%%

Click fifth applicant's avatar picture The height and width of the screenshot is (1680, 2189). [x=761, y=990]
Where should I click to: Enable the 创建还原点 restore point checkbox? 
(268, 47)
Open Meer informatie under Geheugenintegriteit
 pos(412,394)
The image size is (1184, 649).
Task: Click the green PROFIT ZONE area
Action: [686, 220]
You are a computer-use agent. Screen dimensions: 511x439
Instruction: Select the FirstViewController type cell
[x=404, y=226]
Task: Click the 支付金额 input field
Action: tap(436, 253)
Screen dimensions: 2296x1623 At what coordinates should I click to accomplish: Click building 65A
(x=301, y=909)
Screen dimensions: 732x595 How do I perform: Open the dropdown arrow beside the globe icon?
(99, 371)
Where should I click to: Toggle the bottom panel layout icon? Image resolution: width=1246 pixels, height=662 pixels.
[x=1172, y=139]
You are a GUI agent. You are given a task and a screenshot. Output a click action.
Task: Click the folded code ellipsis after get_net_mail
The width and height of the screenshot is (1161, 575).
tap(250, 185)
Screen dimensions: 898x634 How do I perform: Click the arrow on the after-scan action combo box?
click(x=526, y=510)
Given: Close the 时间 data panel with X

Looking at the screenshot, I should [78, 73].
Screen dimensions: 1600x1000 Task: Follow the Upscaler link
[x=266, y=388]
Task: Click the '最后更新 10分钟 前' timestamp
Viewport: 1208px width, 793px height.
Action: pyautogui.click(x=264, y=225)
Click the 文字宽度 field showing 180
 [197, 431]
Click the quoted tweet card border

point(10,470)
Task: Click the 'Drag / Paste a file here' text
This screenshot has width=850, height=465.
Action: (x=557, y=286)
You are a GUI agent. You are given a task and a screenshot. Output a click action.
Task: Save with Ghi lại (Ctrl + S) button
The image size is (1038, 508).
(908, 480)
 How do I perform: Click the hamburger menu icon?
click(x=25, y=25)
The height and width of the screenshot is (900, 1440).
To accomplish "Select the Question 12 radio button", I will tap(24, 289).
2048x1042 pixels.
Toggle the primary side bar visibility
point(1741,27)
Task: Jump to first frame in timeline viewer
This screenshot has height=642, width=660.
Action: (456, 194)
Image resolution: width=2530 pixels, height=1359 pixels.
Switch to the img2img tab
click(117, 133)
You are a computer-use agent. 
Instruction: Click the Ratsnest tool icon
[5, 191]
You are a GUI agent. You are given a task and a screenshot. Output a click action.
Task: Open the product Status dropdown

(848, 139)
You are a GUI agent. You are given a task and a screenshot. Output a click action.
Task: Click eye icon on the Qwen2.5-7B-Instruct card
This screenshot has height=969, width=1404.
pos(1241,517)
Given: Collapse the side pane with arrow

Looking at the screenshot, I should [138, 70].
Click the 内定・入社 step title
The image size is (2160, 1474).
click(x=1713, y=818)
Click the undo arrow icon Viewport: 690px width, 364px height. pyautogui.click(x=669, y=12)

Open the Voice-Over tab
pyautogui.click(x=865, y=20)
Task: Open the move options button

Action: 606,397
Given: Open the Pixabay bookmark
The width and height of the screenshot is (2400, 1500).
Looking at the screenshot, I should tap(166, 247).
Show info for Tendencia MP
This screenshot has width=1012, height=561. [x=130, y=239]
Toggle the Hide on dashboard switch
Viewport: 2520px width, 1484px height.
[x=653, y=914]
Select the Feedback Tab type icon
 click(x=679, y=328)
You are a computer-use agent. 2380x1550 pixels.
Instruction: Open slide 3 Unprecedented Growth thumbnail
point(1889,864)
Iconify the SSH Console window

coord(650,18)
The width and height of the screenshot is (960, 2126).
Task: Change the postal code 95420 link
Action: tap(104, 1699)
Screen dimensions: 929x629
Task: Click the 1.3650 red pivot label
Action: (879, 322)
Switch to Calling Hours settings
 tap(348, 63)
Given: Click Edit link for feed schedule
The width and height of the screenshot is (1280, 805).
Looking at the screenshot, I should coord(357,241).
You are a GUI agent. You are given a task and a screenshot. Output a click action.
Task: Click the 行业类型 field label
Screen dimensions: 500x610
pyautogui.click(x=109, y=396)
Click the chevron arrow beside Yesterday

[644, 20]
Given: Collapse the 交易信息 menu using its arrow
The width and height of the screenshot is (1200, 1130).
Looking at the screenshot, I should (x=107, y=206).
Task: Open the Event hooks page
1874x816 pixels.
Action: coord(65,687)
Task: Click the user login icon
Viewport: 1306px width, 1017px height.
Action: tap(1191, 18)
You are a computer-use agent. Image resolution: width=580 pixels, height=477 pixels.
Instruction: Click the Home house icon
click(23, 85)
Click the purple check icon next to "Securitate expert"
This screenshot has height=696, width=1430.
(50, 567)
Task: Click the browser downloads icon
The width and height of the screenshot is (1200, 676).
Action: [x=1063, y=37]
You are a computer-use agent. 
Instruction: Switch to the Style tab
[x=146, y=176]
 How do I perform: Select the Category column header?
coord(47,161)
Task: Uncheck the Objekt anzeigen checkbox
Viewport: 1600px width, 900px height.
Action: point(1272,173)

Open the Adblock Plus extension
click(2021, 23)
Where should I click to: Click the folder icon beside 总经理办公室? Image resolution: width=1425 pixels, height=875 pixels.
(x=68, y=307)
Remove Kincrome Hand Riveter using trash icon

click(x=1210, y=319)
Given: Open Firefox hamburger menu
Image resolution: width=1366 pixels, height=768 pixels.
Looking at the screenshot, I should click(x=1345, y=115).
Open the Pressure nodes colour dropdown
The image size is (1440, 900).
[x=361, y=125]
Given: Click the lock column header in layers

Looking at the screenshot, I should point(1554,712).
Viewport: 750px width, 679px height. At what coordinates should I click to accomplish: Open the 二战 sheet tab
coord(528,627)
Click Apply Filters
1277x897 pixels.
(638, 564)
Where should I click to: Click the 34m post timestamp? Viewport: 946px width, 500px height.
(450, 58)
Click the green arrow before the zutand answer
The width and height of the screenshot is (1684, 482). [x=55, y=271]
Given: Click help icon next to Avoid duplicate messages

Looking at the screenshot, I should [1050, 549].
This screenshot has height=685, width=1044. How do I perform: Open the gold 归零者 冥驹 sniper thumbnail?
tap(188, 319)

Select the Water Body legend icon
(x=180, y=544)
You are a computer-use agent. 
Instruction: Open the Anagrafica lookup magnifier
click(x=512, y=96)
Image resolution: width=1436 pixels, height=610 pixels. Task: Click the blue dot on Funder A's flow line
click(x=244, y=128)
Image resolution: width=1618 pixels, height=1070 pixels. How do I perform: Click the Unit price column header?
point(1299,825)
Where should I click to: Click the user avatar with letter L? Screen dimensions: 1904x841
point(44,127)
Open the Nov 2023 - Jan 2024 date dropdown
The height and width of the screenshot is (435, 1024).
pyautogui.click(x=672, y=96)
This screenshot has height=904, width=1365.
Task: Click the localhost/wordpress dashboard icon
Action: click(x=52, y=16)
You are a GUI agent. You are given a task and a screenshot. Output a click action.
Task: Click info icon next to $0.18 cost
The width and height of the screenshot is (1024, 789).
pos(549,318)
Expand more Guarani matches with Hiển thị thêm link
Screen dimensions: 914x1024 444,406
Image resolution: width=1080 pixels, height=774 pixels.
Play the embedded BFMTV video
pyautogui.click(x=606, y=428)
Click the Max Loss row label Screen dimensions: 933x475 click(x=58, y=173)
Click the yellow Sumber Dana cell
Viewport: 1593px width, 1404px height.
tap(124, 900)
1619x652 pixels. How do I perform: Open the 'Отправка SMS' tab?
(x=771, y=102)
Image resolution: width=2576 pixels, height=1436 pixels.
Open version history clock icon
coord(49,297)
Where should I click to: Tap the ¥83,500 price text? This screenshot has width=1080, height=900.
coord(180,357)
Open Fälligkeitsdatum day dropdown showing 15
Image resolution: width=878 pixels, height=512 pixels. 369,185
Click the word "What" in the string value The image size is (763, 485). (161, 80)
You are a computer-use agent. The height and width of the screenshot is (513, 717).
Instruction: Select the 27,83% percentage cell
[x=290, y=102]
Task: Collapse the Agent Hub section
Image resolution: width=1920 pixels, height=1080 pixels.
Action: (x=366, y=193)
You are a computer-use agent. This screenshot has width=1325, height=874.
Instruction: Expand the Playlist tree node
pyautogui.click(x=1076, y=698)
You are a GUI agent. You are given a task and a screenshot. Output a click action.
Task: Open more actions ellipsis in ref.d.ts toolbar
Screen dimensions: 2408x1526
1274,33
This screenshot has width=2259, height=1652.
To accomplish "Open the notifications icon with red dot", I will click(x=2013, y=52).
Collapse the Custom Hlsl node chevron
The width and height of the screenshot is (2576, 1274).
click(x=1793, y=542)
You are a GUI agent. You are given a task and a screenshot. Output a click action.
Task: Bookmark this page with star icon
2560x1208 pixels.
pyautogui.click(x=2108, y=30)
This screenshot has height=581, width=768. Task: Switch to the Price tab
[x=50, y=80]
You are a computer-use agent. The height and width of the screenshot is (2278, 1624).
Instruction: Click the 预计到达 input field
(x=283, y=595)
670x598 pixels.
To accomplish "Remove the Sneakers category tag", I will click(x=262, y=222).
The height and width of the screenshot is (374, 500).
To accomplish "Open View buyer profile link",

%%

Rewrite everything from the line containing "Image resolution: width=1618" down to the line containing "Screen dimensions: 914x1024 444,406", swapping "Unit price" for "Unit cost" and leaving all else unchanged.

Image resolution: width=1618 pixels, height=1070 pixels. How do I perform: Click the Unit cost column header?
point(1299,825)
Where should I click to: Click the user avatar with letter L? Screen dimensions: 1904x841
point(44,127)
Open the Nov 2023 - Jan 2024 date dropdown
The height and width of the screenshot is (435, 1024).
pyautogui.click(x=672, y=96)
This screenshot has height=904, width=1365.
Task: Click the localhost/wordpress dashboard icon
Action: click(x=52, y=16)
You are a GUI agent. You are given a task and a screenshot. Output a click action.
Task: Click info icon next to $0.18 cost
The width and height of the screenshot is (1024, 789).
pos(549,318)
Expand more Guarani matches with Hiển thị thêm link
Screen dimensions: 914x1024 444,406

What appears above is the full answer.